Sore itu, ibu langsung memberikanku mukena dan menyuruh untuk cepat berangkat. Aku menerimanya dengan perasaan bahagia--benda putih yang sudah berbau harum. Tidak seperti tadi malam saat memakainya.

“Dinis mukenanya robek di bagian kepala,” ucap seorang teman.

“Iya, rambutnya kelihatan, sholat sama ngajinya tidak sah itu,” tambah yang lain.

“Giliran berangkat tepat waktu, mukenanya robek.”

Tangan ini langsung memegang kepala, dan benar saja, rambutku langsung bersentuhan dengan kulit. Kali ini tidak bisa lagi kubendung rasa malu.
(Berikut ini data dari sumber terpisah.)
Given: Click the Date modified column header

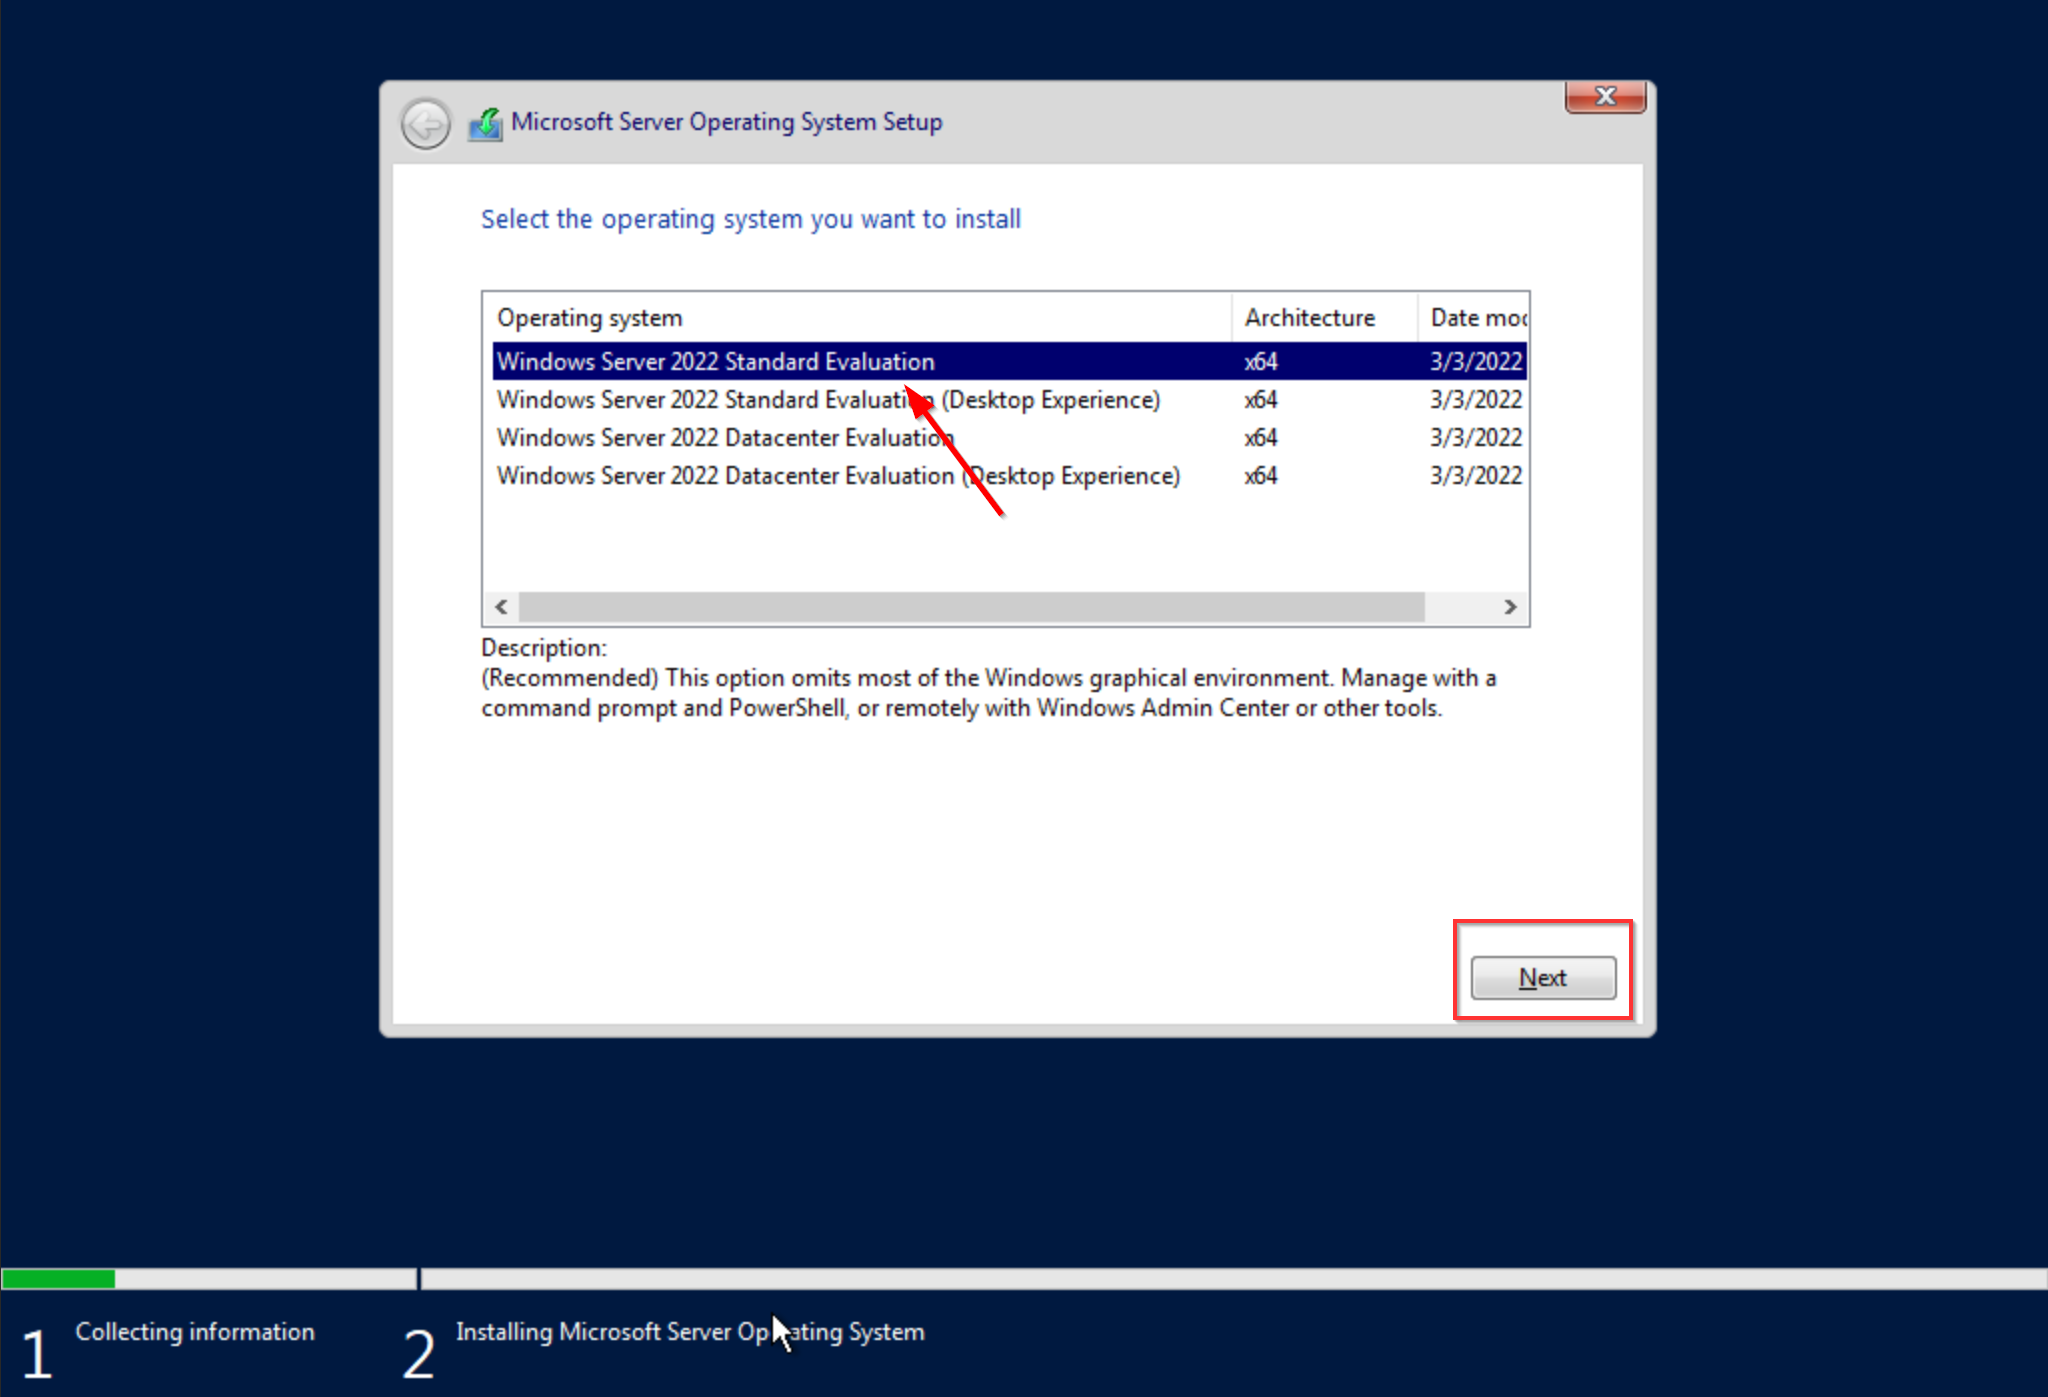Looking at the screenshot, I should [x=1476, y=318].
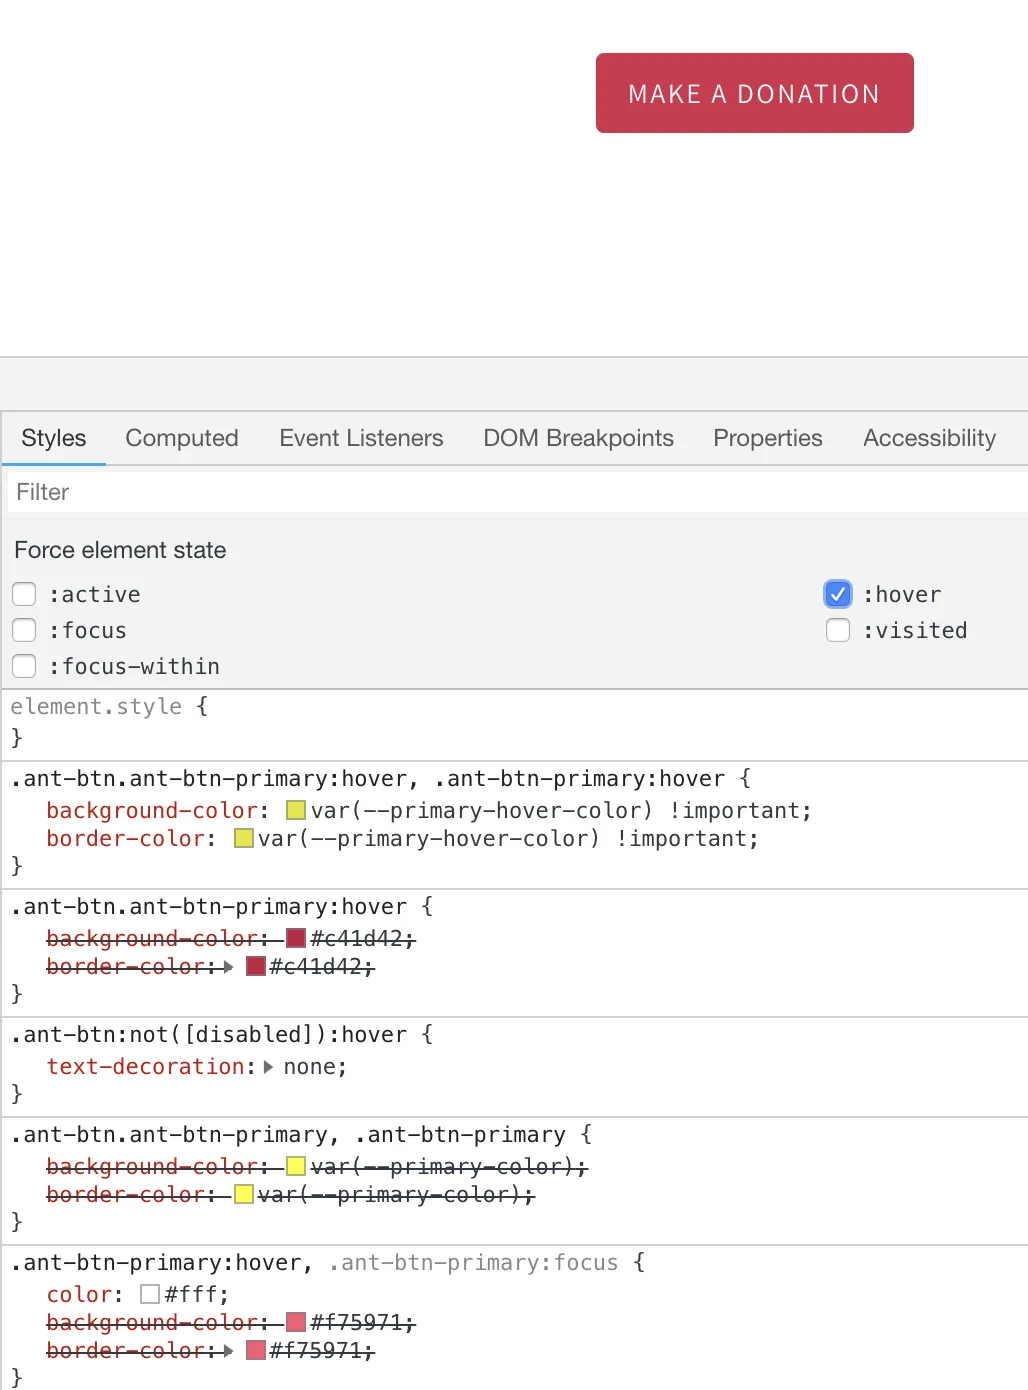The image size is (1028, 1390).
Task: Switch to the Computed tab
Action: pos(182,438)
Tidak peduli kalau belum mulai mengaji, aku langsung berlari pulang.

“Maafkan Ibu, itu Ibu sikat lama biar bintik hitamnya keluar.” Ibu mencoba memberi penjelasan yang justru membuat aku tambah marah.

Malam ini, aku memilih tidur sendirian di kamar lain. Rasanya besok tidak ingin keluar rumah agar tidak malu.